Bella is a child living with an aggressive brain cancer and is also a foster child under county guardianship. While she has been deeply loved and cared for by the same family since birth, her medical journey revealed a harsh reality: access to life-saving and life-extending care is too often limited not by science, but by systems that move slower than disease.
In Bella’s case, missed consent, administrative delays, and system breakdowns directly affected her access to imaging, clinical trials, and potential treatment options. These were not extraordinary failures – they were ordinary delays – and for a child with aggressive cancer, ordinary delays can be life-limiting.
Bella’s experience reflects a broader problem faced by many families, especially children in foster care or under legal guardianship. Clinical research, child welfare systems, and medical care are often not designed to work together with urgency, leaving families to navigate complex legal, medical, and research processes at the most critical moments of their lives.
The Bella Project exists to address the non-medical barriers that quietly determine who gets access to clinical trials and who does not. We provide real-time clinical trial navigation, advocacy for patients facing consent or guardianship challenges, and support for non-medical needs such as logistics, timing, and travel. We focus on systems – not individuals – because systems are what must change.
Bella’s name represents urgency, clarity, and courage. The Bella Project exists because Bella is still fighting – and because no child or individual should lose time, options, or hope to preventable system delays.
Kara Buente serves in both a founding and governance capacity as Founder and President of the Board.
The Bella Project was founded by Kara, a Clinical Research Scientist with extensive leadership experience across academic research, industry-sponsored multi-site clinical trials, and site-level research operations. Her career includes overseeing national research programs and operating a clinical research site, providing deep expertise in trial eligibility, regulatory frameworks, ethical oversight, and the real-world processes that determine access to investigational care. This work is further informed by her prior role as a Clinical Manager for Children’s Services within a local Ohio county, where she gained firsthand understanding of child welfare and guardianship systems.
The organization was inspired by Kara’s personal relationship with Bella and by direct exposure to the non-medical and systemic barriers that can delay or deny timely access to clinical trials when urgency matters most. As President of the Board, Kara brings a systems-focused approach to governance, emphasizing ethical decision-making, conflict-of-interest management, accountability, and organizational integrity. Her combined professional and lived experience guides The Bella Project’s mission to advance equitable access to clinical research for vulnerable populations.

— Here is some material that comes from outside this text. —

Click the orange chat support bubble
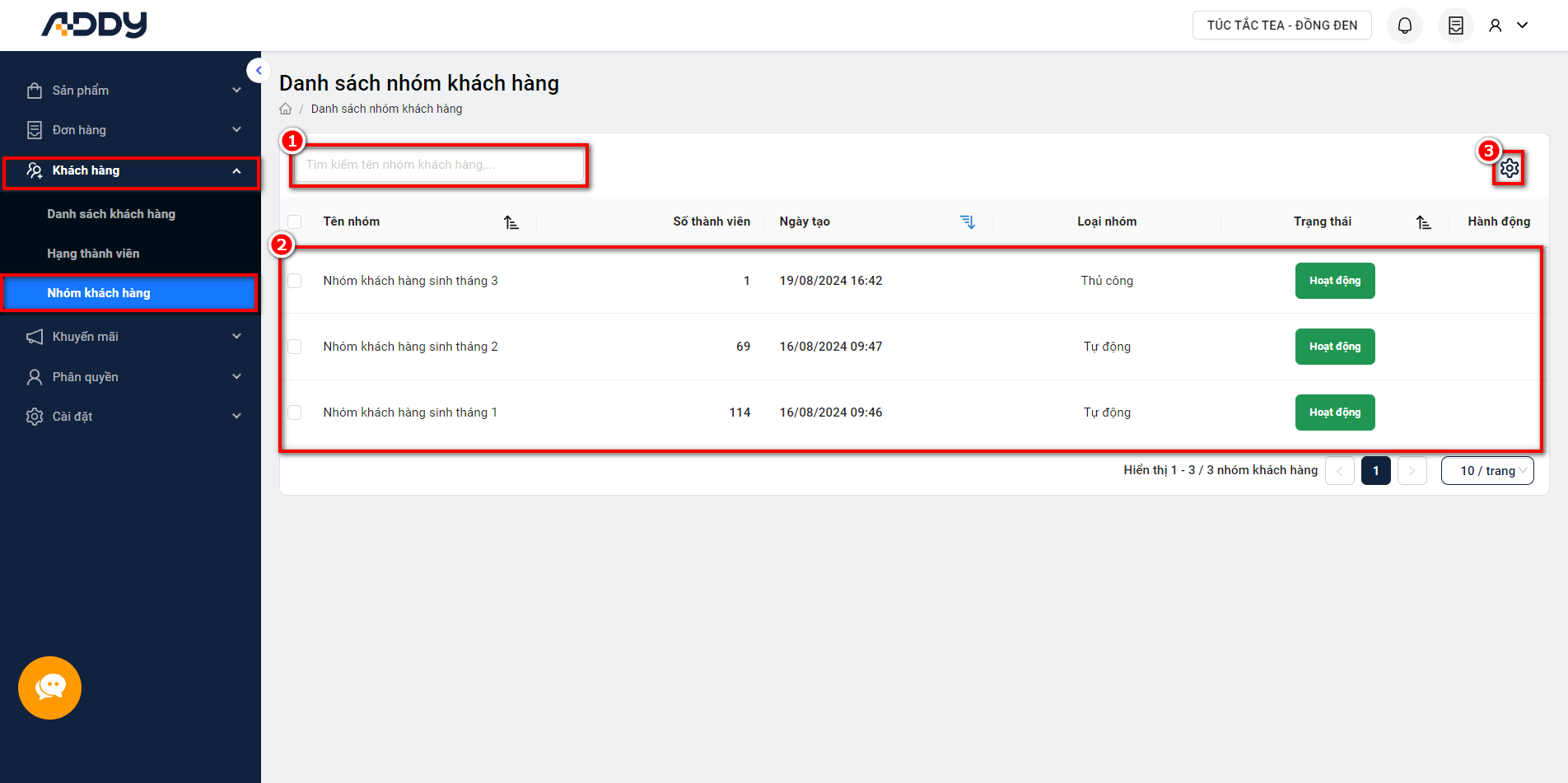1568x783 pixels. pos(49,687)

Gianna brings a background in biological sciences and a strong commitment to patient advocacy to The Bella Project’s Board of Directors. Through firsthand exposure to the complexities of the medical system, she has seen how overwhelming clinical care and research pathways can feel without clear guidance and support. Her interest in clinical trials and their potential to expand treatment options informs her board service, where she is focused on helping ensure patients feel informed, empowered, and supported. Gianna believes equitable access to clinical research begins with clarity, compassion, and education.

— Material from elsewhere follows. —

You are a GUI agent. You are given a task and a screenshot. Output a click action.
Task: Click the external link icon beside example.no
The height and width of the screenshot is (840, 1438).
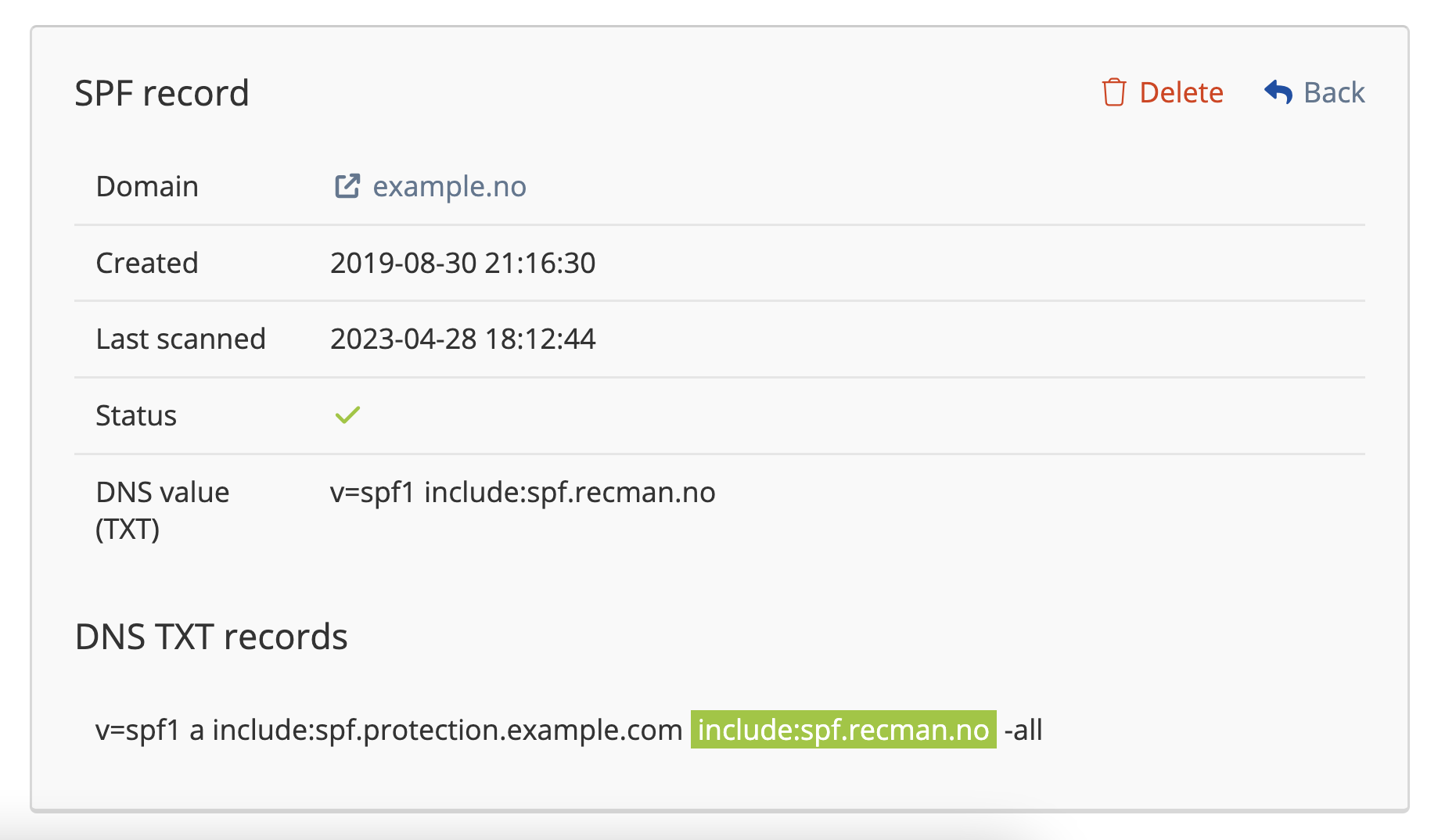(347, 186)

Megan brings extensive lived experience in foster care and medical advocacy to The Bella Project’s Board of Directors. With over six years of fostering experience and care for numerous medically complex children, she has firsthand understanding of how child welfare systems intersect with urgent healthcare needs. Her family’s experience navigating rare disease and prolonged hospitalization informs her perspective on consent, advocacy, and decision-making under pressure. Megan serves on the board to help ensure foster and adoptive families have guidance, support, and insight when facing complex medical systems.
Sabrina brings a deeply personal understanding of pediatric brain tumors, clinical research, and family advocacy to The Bella Project’s Board of Directors. She grew up with a sister who passed away from a brain tumor, giving her firsthand insight into the emotional, medical, and systemic challenges families face. Sabrina has also participated in clinical trials for a chronic illness, informing her perspective on patient experience, informed consent, trust in research, and vulnerability during complex care decisions. Being closely connected to Bella’s family, her commitment to the mission strengthens her role in ethical governance and informed advocacy.

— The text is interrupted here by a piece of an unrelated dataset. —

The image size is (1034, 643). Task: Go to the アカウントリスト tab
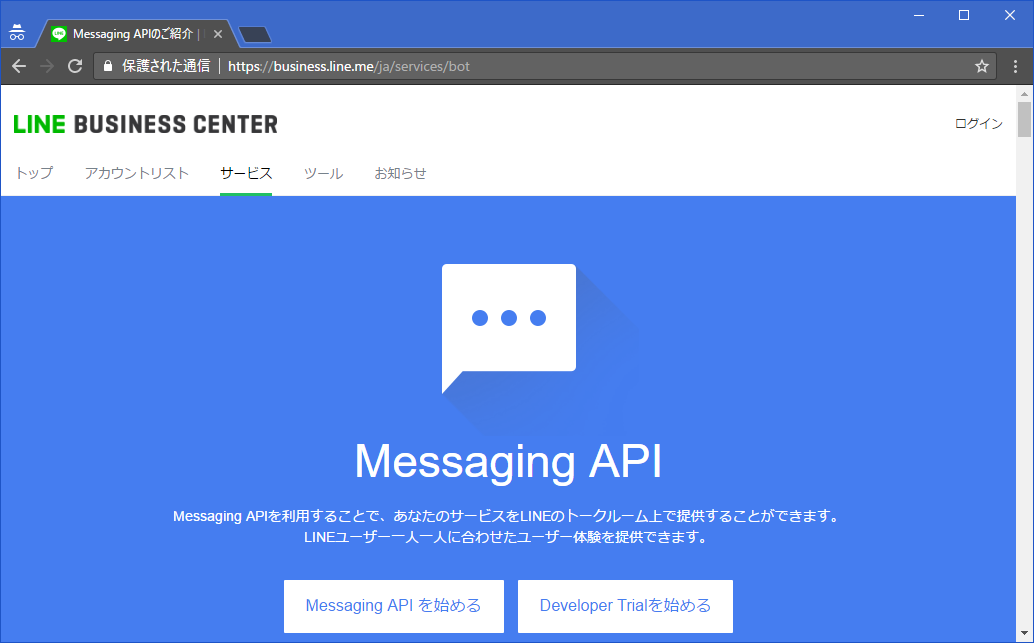136,173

The Bella Project is actively seeking to add a fifth board member with experience in legal or family law to strengthen governance and oversight related to consent, guardianship, and child welfare considerations.
The Bella Project is a nonprofit organization incorporated in the State of Ohio and recognized by the Internal Revenue Service as a tax-exempt public charity under Section 501(c)(3) of the Internal Revenue Code.
Contributions to The Bella Project are tax-deductible to the fullest extent permitted by law.